Nel 1886 fu introdotta in terapia come analgesico-antipiretico l’acetanilide, nota con il nome di antifebbrina; ci si rese poi conto che essa era troppo tossica e che causava metemoglobinemia ed ittero, specialmente a dosi elevate. L’anno successivo entrò in commercio la fenacetina, che fu impiegata per molti anni. Anch’essa è stata ritirata dal commercio perché sospettata di causare nefrotossicità. La fenacetina rispetto al paracetamolo presenta durata d’azione più prolungata, in quanto viene metabolizzata dall’organismo e trasformata proprio in paracetamolo.

Il paracetamolo fu introdotto nel 1893, ma fu trascurato per oltre 50 anni, fino a quando non fu riconosciuto essere il metabolita sia dell’acetanilide che della fenacetina.
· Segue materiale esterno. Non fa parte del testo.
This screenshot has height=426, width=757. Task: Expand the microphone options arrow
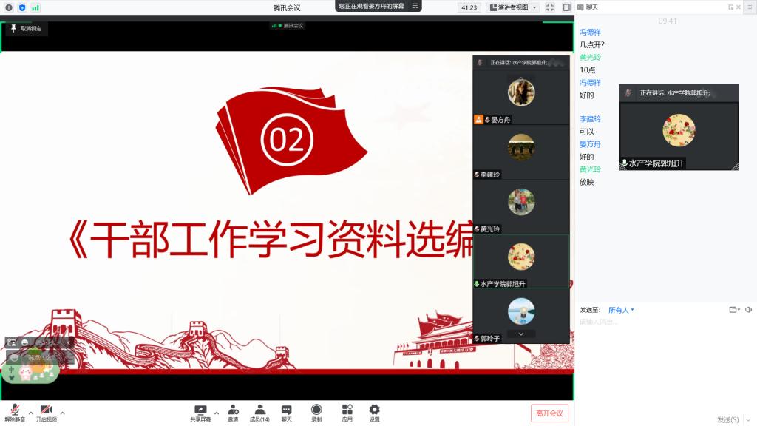tap(30, 413)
Ora è l’unico rimasto dei farmaci del suo gruppo.

Composizione chimica di acetanilide, fenacetina e paracetamolo

La febbre

La febbre è un aumento della temperatura prodotto da un’alterazione del centro termoregolatorio localizzato nell’encefalo, in particolare nell’ipotalamo anteriore, dovuta alla presenza di sostanze chimiche dette pirogeni, che possono essere di diversa natura:

 esogena (batteri, virus e tossine);

 endogena (interleuchine, interferone ed altri mediatori dell’infiammazione).

La temperatura corporea normale viene mantenuta dai meccanismi termoregolatori del nostro corpo attorno ai 36,5 ± 0,7°C; una temperatura corporea oltre i 41°C (ad esempio in caso di colpo di calore o ipertermia maligna), provoca denaturazione degli enzimi, alterazione delle membrane cellulari ed interruzione delle funzioni dei mitocondri, l’esito è letale.

La febbre è un meccanismo di difesa attivato dal nostro corpo in seguito ad infezione da parte di microbi nocivi; infatti un aumento di temperatura crea un ambiente sfavorevole alla replicazione di batteri e virus, che possono essere così eliminati più agevolmente dal nostro sistema immunitario; inoltre l’aumento della temperatura induce il nostro corpo a produrre interferone ed altre sostanze utili per combattere i virus.

Tuttavia la febbre provoca un forte senso di malessere e disagio, mal di testa e nausea, e siamo fortemente indotti ad assumere farmaci antipiretici per ridurre la temperatura corporea, ma così facendo provochiamo un calo della temperatura, favorendo la replicazione dei microbi che infestano il nostro corpo; per questo è consigliabile assumere farmaci antipiretici quando la temperatura supera i 38-38,5°C.